В 1700 году Великая Северная война, о которой так долго говорили политики всех стран, началась. Россию поддержали Великобритания, Саксония и Пруссия. Нельзя сказать, что они верили в победу русского оружия, но они были искренне заинтересованы в ослаблении чересчур обнаглевшей Швеции. Кроме того, датчане рассчитывали в ходе войны вернуть себе захваченные шведами в 1658 году их южные скандинавские провинции. Еще два участника, Запорожское Войско и Речь Посполита, постоянно меняли свои установки и выступали, сначала за Россию, потом за Швецию, потом – опять за Россию.
Нельзя сказать, чтобы Россия объявила войну Швеции совсем уж просто так, без причины. Повод был найден совершенно железный. В 1697 году Петр инкогнито, в составе Великого Посольства[46] посетил Ригу. Во время этого посещения он изъявил желание осмотреть городские укрепления и фортификации. Губернатор города Дальберг, не зная (а может и зная), что перед ним находится не урядник Преображенского полка Петр Михайлов, а сам русский царь, ответил категорическим отказом, чем нанес последнему смертельную обиду. Вот за эту обиду 28-летний Петр 22 августа 1700 года, объявил войну 18-летнему Карлу и осадил Нарву[47].

§ **ЗАДАНИЯ**:
[a] В каком году, согласно тексту о Северной войне, Петр инкогнито посетил Ригу?
[b] Перепишите дословно фрагмент текста о Северной войне, начиная со слов «Нельзя сказать, чтобы» и заканчивая словами «и осадил Нарву[47].».
Приведённые ниже данные с текстом никак не связаны.

§ **ПРЕДСТАВЛЕННЫЕ ДАННЫЕ**:
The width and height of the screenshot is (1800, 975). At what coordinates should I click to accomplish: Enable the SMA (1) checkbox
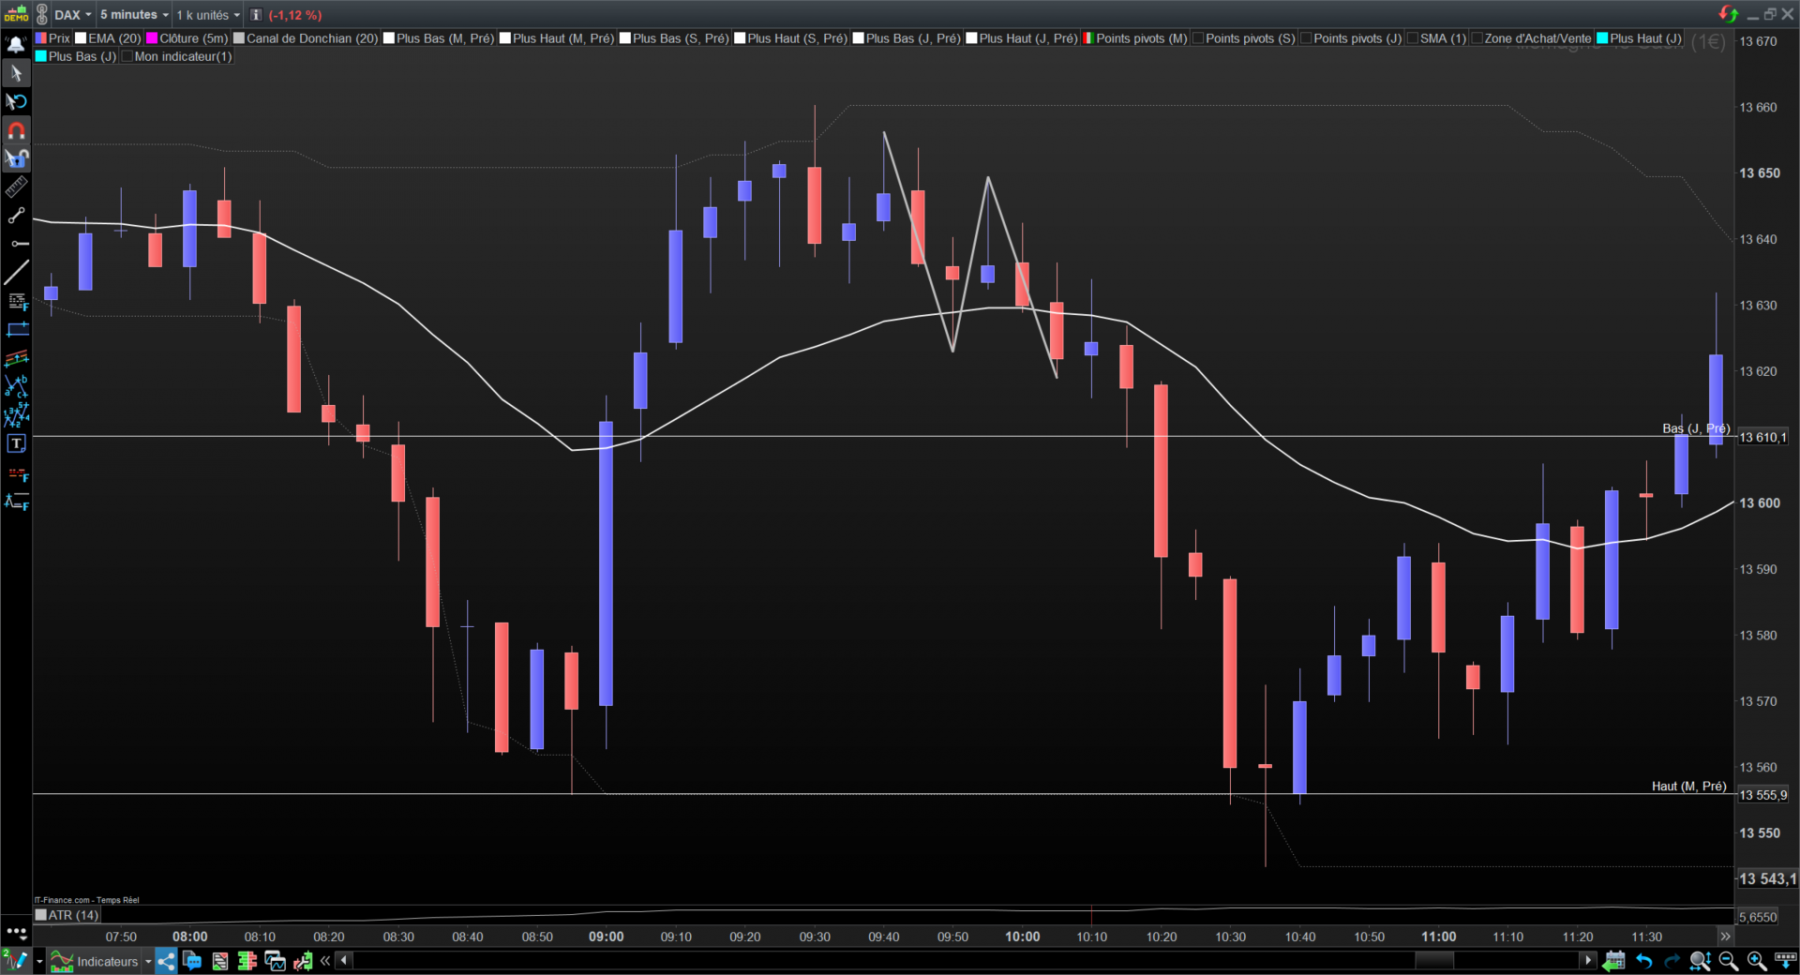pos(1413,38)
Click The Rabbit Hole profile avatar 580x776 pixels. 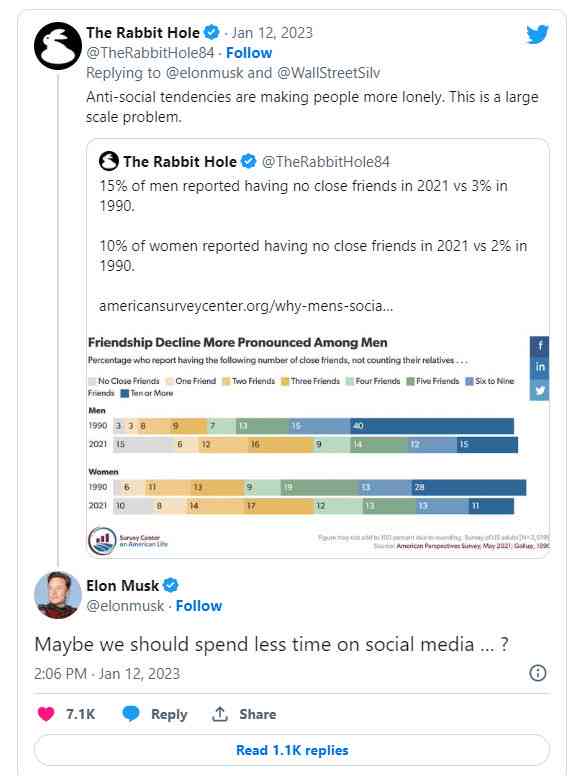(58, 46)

--

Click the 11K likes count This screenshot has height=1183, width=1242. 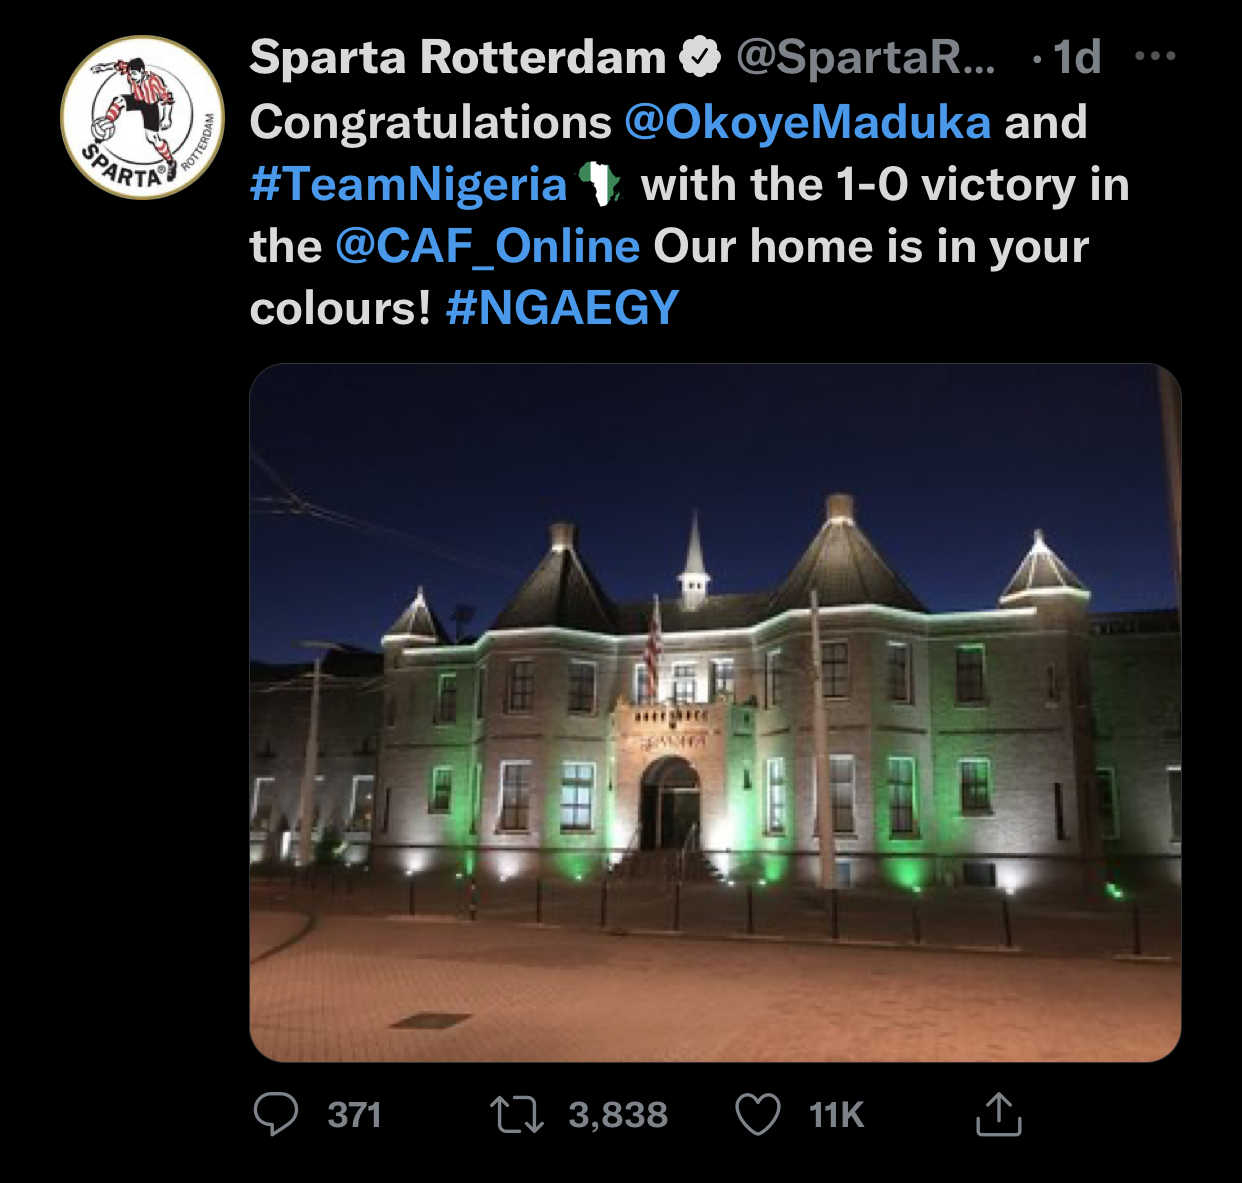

§ **ОТВЕТЫ**:
[a] В 1697 году.

[b]
Нельзя сказать, чтобы Россия объявила войну Швеции совсем уж просто так, без причины. Повод был найден совершенно железный. В 1697 году Петр инкогнито, в составе Великого Посольства[46] посетил Ригу. Во время этого посещения он изъявил желание осмотреть городские укрепления и фортификации. Губернатор города Дальберг, не зная (а может и зная), что перед ним находится не урядник Преображенского полка Петр Михайлов, а сам русский царь, ответил категорическим отказом, чем нанес последнему смертельную обиду. Вот за эту обиду 28-летний Петр 22 августа 1700 года, объявил войну 18-летнему Карлу и осадил Нарву[47].